Krückels became involved in 3D audio almost by accident when he was asked to support an immersive project for the Confed Cup in 2013 as a test for producing the FIFA World Cup Final in Brazil, in 2014, in 3D/immersive audio.

While the production of the 2014 final still required post-processing and mixing (the 3D audio rendition was not available for the live telecast), live production came along at the Women’s World Cup in Vancouver the following year. For this occasion, the entire signal path, from the microphones through to end consumers’ homes, was successfully covered for the first time. The tournament in Russia, for its part, was telecast in quasi-ATMOS 3D/immersive audio.

One Step Removed

According to Krückels, the most important mixing challenges are the “bonus features” afforded by immersive audio: the A1/sound supervisor/audio engineer (different monikers for the same person) has to bear in mind the freedom and flexibility granted to end consumers of the audio content.

This is due to the object-based nature of the MPEG-H or ATMOS audio material: end consumers can individualise the streams they receive by changing the levels of the ambience, the commentator, etc. The A1 therefore needs to take a step back and prepare the material in a way that allows for different mixes.

With next-generation audio (NGA) object-based audio productions, focusing on listening scenarios is no longer possible: sound supervisors create a three-dimensional space based on a given number of objects. This audio content can be consumed using binaural headphones, speakers (2, 4, 6), sound bars, up-fire speakers, etc., and the result can no longer be completely predicted by the A1.

Enter the rendering principle: the audio objects supplied to end consumers contain coordinates rather than channel or speaker references. These allow the decoder at home to render the immersive audio content as a translation/adaptation of the panning information to the real-life speaker setup in end consumers’ homes.

Sound supervisors still need to check whether their mix works in a variety of listening scenarios, even though none of them may correspond to the rendition at home. Up to four presentations are prepared and checked against typical final speaker layouts an A1 needs to check at regular intervals (5.1.4 + 5.1 + Stereo, all with and without commentary—for four presentations).
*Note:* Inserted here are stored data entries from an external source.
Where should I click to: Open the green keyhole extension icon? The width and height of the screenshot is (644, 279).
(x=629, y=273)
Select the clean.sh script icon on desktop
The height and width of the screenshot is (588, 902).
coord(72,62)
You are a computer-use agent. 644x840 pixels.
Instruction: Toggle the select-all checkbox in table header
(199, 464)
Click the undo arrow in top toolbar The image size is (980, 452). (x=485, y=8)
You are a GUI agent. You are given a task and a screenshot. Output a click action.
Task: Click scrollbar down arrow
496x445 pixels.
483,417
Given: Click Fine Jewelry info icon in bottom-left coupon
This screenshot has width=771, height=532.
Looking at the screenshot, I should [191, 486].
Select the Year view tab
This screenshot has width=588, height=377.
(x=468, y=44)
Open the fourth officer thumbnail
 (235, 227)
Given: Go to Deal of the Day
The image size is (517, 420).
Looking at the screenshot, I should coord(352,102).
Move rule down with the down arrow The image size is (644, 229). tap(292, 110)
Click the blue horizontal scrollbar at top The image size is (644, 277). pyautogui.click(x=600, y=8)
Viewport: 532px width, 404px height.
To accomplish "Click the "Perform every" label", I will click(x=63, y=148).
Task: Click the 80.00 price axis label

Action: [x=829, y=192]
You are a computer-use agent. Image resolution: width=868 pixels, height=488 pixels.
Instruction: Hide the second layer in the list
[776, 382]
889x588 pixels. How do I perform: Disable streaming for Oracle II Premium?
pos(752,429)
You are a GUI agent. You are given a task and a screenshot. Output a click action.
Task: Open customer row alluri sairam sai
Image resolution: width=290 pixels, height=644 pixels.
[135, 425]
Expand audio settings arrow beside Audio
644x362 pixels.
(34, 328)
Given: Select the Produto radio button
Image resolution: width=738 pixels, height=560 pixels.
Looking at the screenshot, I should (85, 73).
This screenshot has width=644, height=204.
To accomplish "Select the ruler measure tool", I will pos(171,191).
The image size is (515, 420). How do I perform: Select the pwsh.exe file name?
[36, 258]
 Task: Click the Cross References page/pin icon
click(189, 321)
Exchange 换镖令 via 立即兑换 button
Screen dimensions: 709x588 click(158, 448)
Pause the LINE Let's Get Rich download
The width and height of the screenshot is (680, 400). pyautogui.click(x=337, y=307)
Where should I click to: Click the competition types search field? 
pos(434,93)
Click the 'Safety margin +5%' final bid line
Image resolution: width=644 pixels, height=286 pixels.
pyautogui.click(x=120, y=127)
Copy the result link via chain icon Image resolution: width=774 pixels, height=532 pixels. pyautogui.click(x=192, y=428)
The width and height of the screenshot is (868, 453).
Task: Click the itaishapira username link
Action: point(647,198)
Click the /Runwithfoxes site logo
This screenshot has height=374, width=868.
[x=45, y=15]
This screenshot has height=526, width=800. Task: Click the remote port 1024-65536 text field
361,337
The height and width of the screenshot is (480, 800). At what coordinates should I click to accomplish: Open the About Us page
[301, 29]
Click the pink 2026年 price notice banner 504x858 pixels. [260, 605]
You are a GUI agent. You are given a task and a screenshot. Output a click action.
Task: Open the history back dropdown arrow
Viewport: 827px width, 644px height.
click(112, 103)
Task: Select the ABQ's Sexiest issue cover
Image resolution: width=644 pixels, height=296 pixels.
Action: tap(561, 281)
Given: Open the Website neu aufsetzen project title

Among the “presentations” Krückels prepares is a creation he’s developed with the Dolby team called the “Pub Presentation”, where the crowd at the sports venue is barely audible, leaving ample room for the cheers and boos produced live by the people watching the game at the bar. Field-of-play audio details, like ball kicks, tackles, whistle and groaning noises, on the other hand, are hyped.

So Far, So Immersive

Individualisation of 3D/immersive audio can be a blessing in disguise, though: the added flexibility can easily lead to situations where tweaks by end-users blur the audio content beyond recognition.

This explains why sound supervisors of immersive audio productions often favour a conservative approach, with relatively few bells and whistles. They know that they are unable to control what viewers at home do to the incoming presentations and therefore limit the options at the source.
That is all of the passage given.